Data Analysis for Improving Organizational Performance

When using data analysis to improve organizational performance, it's vital to employ the tools that bring the data to life and keep people engaged in the process. Organizations in both the public and private sectors often use tools and frameworks to deliver the data, and the information the data might suggest, to their staff. This intermediate-level course will explain some of these measures and tools, describe some specific measurements, and explain the relationship between assessment and strategy. Summarizing the data with the correct tool can be the major factor in reaching staff and effecting changes that spur performance improvement.

Data Analysis in the Real World

How are data-driven decisions put into practice in the real world? How do these decisions differ when applied to different sectors, such as healthcare, education and government?
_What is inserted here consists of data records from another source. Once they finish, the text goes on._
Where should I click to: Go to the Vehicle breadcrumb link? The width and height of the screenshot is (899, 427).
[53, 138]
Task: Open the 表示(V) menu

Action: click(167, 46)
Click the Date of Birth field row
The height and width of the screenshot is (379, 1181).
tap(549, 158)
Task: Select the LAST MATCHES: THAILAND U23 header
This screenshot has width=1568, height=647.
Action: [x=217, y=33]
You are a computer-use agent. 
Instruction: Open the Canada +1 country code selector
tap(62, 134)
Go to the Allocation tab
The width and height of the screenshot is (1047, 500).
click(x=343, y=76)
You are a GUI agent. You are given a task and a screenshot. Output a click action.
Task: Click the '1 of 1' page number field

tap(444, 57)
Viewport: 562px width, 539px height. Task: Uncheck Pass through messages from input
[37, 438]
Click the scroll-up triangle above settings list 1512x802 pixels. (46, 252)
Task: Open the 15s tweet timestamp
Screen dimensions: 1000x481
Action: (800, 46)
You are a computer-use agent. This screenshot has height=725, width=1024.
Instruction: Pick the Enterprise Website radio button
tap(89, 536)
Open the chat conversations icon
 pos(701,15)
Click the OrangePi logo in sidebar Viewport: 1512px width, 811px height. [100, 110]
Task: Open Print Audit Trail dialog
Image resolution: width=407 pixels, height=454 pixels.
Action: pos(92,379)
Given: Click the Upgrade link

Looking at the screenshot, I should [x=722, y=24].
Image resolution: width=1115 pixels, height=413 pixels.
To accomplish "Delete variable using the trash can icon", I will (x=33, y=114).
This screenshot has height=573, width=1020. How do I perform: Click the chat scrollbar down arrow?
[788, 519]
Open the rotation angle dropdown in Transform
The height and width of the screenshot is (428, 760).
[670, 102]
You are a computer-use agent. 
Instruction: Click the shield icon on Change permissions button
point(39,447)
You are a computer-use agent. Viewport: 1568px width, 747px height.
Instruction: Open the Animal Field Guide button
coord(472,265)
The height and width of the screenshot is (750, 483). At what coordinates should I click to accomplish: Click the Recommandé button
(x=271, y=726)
This intermediate-level course will provide answers to these questions as well as recommendations for decision-making based on data analytics for each sector. The course will begin with an introduction to Big Data, then continue into a deeper dive on its implications within each sector. Industry case studies make the concepts applicable in the real world.

Introduction to Data Analysis

This course will introduce the different types of decisions made in an organizational setting, why quantitative analytics is important, and how data quality can affect decision-making. Since quantitative analytics is used in various settings, this intermediate-level course also offers insight into how research is used in different sectors. From a management perspective, the course highlights appropriate quantitative methods and ways to ensure quality and accuracy through research design.

Statistical Process Control

Statistical Process Control is all about boosting quality. Quality management can not only deliver value to customers and stakeholders, it can also enable data-driven decision-making that helps organizations gain a competitive advantage in the marketplace. This intermediate-level course will introduce the basics of quality management, explaining the difference between quality control and quality assurance, providing methods for application of analysis, and showing different applications of the Seven Basic Quality Tools. It all culminates in a brief case study, which illustrates the concepts covered.

Statistics as a Managerial Tool

Management today can require good instincts. However, instincts are not enough to manage the huge amounts of available data, and the complex variables of the business world. Statistics can help managers and leaders make sense of these complexities, support their assertions, and feel confident about when to take risks or when to play it safe. This intermediate-level course examines statistics as a managerial tool. It also looks at common graphical representations of data, and how these can be effective tools to explain situations and support persuasive arguments for a course of action.